------ Information shown ------
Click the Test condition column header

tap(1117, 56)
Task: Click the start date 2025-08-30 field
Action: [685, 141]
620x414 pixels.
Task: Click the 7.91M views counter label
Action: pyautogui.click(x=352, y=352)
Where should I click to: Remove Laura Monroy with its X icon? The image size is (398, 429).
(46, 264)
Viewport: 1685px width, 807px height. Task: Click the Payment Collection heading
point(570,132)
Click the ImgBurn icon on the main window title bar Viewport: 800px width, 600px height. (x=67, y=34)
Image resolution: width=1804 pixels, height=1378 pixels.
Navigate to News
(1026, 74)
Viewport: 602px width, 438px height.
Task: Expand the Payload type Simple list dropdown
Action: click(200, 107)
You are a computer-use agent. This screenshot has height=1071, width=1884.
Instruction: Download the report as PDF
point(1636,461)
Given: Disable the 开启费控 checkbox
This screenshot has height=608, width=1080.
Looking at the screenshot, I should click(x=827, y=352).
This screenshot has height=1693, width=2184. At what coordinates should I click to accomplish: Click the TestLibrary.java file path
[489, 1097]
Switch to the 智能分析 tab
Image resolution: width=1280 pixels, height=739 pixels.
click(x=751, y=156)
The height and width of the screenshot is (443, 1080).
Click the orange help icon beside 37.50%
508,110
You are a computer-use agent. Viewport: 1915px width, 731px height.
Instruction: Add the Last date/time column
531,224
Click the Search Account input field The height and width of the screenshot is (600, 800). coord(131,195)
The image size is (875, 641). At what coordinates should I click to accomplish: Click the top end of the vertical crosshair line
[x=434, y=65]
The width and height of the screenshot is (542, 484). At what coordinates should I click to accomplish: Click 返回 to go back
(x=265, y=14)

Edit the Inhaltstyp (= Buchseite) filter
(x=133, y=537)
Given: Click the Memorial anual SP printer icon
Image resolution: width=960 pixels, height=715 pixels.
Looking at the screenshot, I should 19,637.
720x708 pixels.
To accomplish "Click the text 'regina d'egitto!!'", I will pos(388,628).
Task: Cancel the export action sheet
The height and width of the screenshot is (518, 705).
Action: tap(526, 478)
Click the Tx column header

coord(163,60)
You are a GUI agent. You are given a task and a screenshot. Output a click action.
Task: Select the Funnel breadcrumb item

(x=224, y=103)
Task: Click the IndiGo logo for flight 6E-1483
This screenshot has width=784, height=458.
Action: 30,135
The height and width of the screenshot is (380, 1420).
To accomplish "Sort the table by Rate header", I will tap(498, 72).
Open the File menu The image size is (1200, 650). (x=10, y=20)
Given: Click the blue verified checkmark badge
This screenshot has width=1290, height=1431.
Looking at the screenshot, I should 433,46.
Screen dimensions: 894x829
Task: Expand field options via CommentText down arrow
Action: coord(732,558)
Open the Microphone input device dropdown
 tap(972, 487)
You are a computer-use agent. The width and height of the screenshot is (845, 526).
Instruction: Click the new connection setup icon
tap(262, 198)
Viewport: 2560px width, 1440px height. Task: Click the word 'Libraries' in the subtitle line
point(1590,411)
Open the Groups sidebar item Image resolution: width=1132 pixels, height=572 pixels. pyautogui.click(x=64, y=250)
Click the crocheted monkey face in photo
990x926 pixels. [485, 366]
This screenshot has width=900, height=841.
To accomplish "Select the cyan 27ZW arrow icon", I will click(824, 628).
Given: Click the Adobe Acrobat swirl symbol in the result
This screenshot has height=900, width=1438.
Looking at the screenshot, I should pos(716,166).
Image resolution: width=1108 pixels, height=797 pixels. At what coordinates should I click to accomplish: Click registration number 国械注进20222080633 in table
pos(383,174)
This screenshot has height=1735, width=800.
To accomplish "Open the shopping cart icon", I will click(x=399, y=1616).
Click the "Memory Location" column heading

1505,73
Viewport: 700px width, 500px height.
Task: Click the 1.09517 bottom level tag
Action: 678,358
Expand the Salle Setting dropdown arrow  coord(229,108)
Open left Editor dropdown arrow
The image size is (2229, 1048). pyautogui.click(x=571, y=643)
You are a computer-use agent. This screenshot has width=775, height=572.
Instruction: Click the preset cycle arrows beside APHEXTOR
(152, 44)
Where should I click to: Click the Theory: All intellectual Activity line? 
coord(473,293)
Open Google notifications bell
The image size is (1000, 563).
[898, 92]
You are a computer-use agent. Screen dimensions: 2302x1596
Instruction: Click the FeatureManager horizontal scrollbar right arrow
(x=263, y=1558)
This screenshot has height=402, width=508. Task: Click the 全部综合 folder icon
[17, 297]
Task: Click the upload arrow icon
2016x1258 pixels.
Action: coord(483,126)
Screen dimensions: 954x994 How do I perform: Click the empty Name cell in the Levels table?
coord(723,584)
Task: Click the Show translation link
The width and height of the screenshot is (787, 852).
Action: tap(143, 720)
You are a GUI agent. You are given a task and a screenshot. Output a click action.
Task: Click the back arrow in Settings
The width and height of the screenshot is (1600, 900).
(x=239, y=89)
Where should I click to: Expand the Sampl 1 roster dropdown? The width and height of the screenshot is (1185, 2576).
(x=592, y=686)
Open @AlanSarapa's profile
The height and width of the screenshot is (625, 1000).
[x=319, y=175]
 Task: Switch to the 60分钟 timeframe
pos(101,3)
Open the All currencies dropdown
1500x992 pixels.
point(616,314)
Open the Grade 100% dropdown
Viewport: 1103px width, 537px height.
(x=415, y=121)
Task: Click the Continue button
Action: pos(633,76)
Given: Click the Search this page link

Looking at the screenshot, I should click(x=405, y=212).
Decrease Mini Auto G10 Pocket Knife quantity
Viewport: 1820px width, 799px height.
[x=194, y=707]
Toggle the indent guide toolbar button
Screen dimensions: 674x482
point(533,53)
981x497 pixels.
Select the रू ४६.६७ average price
------
Rewrite all the records above, putting "Goal" wherever "Instruction" appears and keeping every other character the same.

Written response:
Click the Test condition column header

tap(1117, 56)
Task: Click the start date 2025-08-30 field
Action: [685, 141]
620x414 pixels.
Task: Click the 7.91M views counter label
Action: pyautogui.click(x=352, y=352)
Where should I click to: Remove Laura Monroy with its X icon? The image size is (398, 429).
(46, 264)
Viewport: 1685px width, 807px height. Task: Click the Payment Collection heading
point(570,132)
Click the ImgBurn icon on the main window title bar Viewport: 800px width, 600px height. (x=67, y=34)
Image resolution: width=1804 pixels, height=1378 pixels.
Navigate to News
(1026, 74)
Viewport: 602px width, 438px height.
Task: Expand the Payload type Simple list dropdown
Action: click(200, 107)
You are a computer-use agent. This screenshot has height=1071, width=1884.
Goal: Download the report as PDF
point(1636,461)
Given: Disable the 开启费控 checkbox
This screenshot has height=608, width=1080.
Looking at the screenshot, I should click(x=827, y=352).
This screenshot has height=1693, width=2184. At what coordinates should I click to accomplish: Click the TestLibrary.java file path
[489, 1097]
Switch to the 智能分析 tab
Image resolution: width=1280 pixels, height=739 pixels.
click(x=751, y=156)
The height and width of the screenshot is (443, 1080).
Click the orange help icon beside 37.50%
508,110
You are a computer-use agent. Viewport: 1915px width, 731px height.
Goal: Add the Last date/time column
531,224
Click the Search Account input field The height and width of the screenshot is (600, 800). coord(131,195)
The image size is (875, 641). At what coordinates should I click to accomplish: Click the top end of the vertical crosshair line
[x=434, y=65]
The width and height of the screenshot is (542, 484). At what coordinates should I click to accomplish: Click 返回 to go back
(x=265, y=14)

Edit the Inhaltstyp (= Buchseite) filter
(x=133, y=537)
Given: Click the Memorial anual SP printer icon
Image resolution: width=960 pixels, height=715 pixels.
Looking at the screenshot, I should 19,637.
720x708 pixels.
To accomplish "Click the text 'regina d'egitto!!'", I will pos(388,628).
Task: Cancel the export action sheet
The height and width of the screenshot is (518, 705).
Action: tap(526, 478)
Click the Tx column header

coord(163,60)
You are a GUI agent. You are given a task and a screenshot. Output a click action.
Task: Select the Funnel breadcrumb item

(x=224, y=103)
Task: Click the IndiGo logo for flight 6E-1483
This screenshot has width=784, height=458.
Action: 30,135
The height and width of the screenshot is (380, 1420).
To accomplish "Sort the table by Rate header", I will tap(498, 72).
Open the File menu The image size is (1200, 650). (x=10, y=20)
Given: Click the blue verified checkmark badge
This screenshot has width=1290, height=1431.
Looking at the screenshot, I should 433,46.
Screen dimensions: 894x829
Task: Expand field options via CommentText down arrow
Action: coord(732,558)
Open the Microphone input device dropdown
 tap(972, 487)
You are a computer-use agent. The width and height of the screenshot is (845, 526).
Goal: Click the new connection setup icon
tap(262, 198)
Viewport: 2560px width, 1440px height. Task: Click the word 'Libraries' in the subtitle line
point(1590,411)
Open the Groups sidebar item Image resolution: width=1132 pixels, height=572 pixels. pyautogui.click(x=64, y=250)
Click the crocheted monkey face in photo
990x926 pixels. [485, 366]
This screenshot has width=900, height=841.
To accomplish "Select the cyan 27ZW arrow icon", I will click(824, 628).
Given: Click the Adobe Acrobat swirl symbol in the result
This screenshot has height=900, width=1438.
Looking at the screenshot, I should pos(716,166).
Image resolution: width=1108 pixels, height=797 pixels. At what coordinates should I click to accomplish: Click registration number 国械注进20222080633 in table
pos(383,174)
This screenshot has height=1735, width=800.
To accomplish "Open the shopping cart icon", I will click(x=399, y=1616).
Click the "Memory Location" column heading

1505,73
Viewport: 700px width, 500px height.
Task: Click the 1.09517 bottom level tag
Action: 678,358
Expand the Salle Setting dropdown arrow  coord(229,108)
Open left Editor dropdown arrow
The image size is (2229, 1048). pyautogui.click(x=571, y=643)
You are a computer-use agent. This screenshot has width=775, height=572.
Goal: Click the preset cycle arrows beside APHEXTOR
(152, 44)
Where should I click to: Click the Theory: All intellectual Activity line? 
coord(473,293)
Open Google notifications bell
The image size is (1000, 563).
[898, 92]
You are a computer-use agent. Screen dimensions: 2302x1596
Goal: Click the FeatureManager horizontal scrollbar right arrow
(x=263, y=1558)
This screenshot has height=402, width=508. Task: Click the 全部综合 folder icon
[17, 297]
Task: Click the upload arrow icon
2016x1258 pixels.
Action: coord(483,126)
Screen dimensions: 954x994 How do I perform: Click the empty Name cell in the Levels table?
coord(723,584)
Task: Click the Show translation link
The width and height of the screenshot is (787, 852).
Action: tap(143, 720)
You are a GUI agent. You are given a task and a screenshot. Output a click action.
Task: Click the back arrow in Settings
The width and height of the screenshot is (1600, 900).
(x=239, y=89)
Where should I click to: Expand the Sampl 1 roster dropdown? The width and height of the screenshot is (1185, 2576).
(x=592, y=686)
Open @AlanSarapa's profile
The height and width of the screenshot is (625, 1000).
[x=319, y=175]
 Task: Switch to the 60分钟 timeframe
pos(101,3)
Open the All currencies dropdown
1500x992 pixels.
point(616,314)
Open the Grade 100% dropdown
Viewport: 1103px width, 537px height.
(x=415, y=121)
Task: Click the Continue button
Action: pos(633,76)
Given: Click the Search this page link

Looking at the screenshot, I should click(x=405, y=212).
Decrease Mini Auto G10 Pocket Knife quantity
Viewport: 1820px width, 799px height.
[x=194, y=707]
Toggle the indent guide toolbar button
Screen dimensions: 674x482
point(533,53)
981x497 pixels.
Select the रू ४६.६७ average price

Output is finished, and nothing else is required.